The Pew Center on the States: Trends to Watch

Change is afoot in the United States, and the Pew Center on the States has created their "Trends to Watch" site for policymakers, public officials, and members of the public at large. The backbone of the site is found in the overview they offer related to eight major economic, technological, social and environmental trends and issues likely "to be profound determinants of the prospects of states in the next 10 years." These issues include migration patterns ("The Big Sort"), political participation ("Demand for Democracy"), and climate change ("Green Wave"). Visitors can click on each of these eight major trends and issues to retrieve thematic and interactive maps, data tables, and press releases. Additionally, visitors can view state by state comparisons, and compare all of the 50 states via handy and easy-to-read charts and graphs. The site is well-designed and easy to navigate, and visitors can also sign up for electronic newsletters and their RSS feed. [KMG]

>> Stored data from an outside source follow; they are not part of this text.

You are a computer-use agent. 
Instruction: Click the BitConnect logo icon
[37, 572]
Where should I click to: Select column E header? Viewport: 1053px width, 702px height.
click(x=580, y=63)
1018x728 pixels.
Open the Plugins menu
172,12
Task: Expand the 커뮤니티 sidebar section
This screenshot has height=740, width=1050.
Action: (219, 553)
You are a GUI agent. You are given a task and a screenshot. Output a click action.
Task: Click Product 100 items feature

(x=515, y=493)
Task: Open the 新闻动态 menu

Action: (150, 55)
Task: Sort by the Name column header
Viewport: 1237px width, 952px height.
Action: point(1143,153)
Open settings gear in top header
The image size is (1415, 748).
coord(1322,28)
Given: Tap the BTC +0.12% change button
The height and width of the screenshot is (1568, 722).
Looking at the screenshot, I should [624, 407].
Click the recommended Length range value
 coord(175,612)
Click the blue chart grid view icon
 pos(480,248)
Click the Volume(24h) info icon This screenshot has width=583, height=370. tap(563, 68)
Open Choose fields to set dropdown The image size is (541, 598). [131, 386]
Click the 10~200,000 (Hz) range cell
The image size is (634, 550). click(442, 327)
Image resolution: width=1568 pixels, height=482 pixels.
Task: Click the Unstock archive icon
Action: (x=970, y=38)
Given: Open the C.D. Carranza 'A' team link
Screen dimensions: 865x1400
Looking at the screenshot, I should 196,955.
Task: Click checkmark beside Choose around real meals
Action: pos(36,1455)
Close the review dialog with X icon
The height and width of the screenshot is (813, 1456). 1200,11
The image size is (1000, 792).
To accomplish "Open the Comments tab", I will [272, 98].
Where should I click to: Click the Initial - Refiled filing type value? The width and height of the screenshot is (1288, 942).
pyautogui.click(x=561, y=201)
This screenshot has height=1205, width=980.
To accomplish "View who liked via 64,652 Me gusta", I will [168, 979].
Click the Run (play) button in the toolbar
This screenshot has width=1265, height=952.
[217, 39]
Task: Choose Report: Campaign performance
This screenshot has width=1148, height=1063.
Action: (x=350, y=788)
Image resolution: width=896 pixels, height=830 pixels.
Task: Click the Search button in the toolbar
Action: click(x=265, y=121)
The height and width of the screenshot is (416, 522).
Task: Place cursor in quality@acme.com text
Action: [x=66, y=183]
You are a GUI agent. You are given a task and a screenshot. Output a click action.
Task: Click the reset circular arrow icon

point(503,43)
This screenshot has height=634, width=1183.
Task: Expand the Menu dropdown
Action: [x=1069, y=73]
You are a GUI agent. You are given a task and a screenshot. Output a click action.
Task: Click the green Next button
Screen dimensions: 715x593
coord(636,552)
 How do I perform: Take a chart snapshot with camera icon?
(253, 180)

Papers of the War Department, 1784-1800

After a traumatic and devastating fire in 1800, many historians though that the early files of the United States War Department were essentially lost forever. Thankfully, the Center for History and New Media at George Mason University recently completed a decade long project to locate all of these records and place them online here. The collection is a very important one, because during this time period the War Department was responsible for Indian affairs, veteran affairs, and naval affairs. The project was begun in earnest by Ted Crackel in the mid-1990s and it involved visits to over 200 repositories and consulting over 3,000 collections in the United States, Canada, England, France, and Scotland. Now, visitors can browse through 55,000 documents, and also perform detailed searches, complete with links to digitized images of each document. Interested parties can also browse the collection by year or person of interest. In short, this is an extremely valuable project that will be of interest to those with a penchant for American history, and early American military history in particular. [KMG]

NOVA: Absolute Zero

On a hot day, some might wish they could get the temperature down a bit. They might not wish it to be as cold as, say absolute zero, but there are many scientists who are interested in doing just that. For those who are curious, absolute zero clocks in at around minus 460 degrees Fahrenheit. This engaging website is meant to serve as a complementary resource to the two-part series that recently aired on NOVA on this engaging topic. Visitors can start by watching a short preview of the program, and then continuing on to look over some of the special interactive features on the site. All told, there are ten different features, including "A Sense of Scale", "How Low Can You Go?", and "Milestones in Cold Research". The "Milestones in Cold Research" is a great place to start, as it's an interactive timeline that chronicles the "netherworld of extraordinarily low temperatures" as investigated by everyone from Galileo to current researchers. Of course, there are also more playful features here, such as "The Ice Trade", which asks users to dispatch ships loaded with natural ice to Florida, Brazil, and India. [KMG]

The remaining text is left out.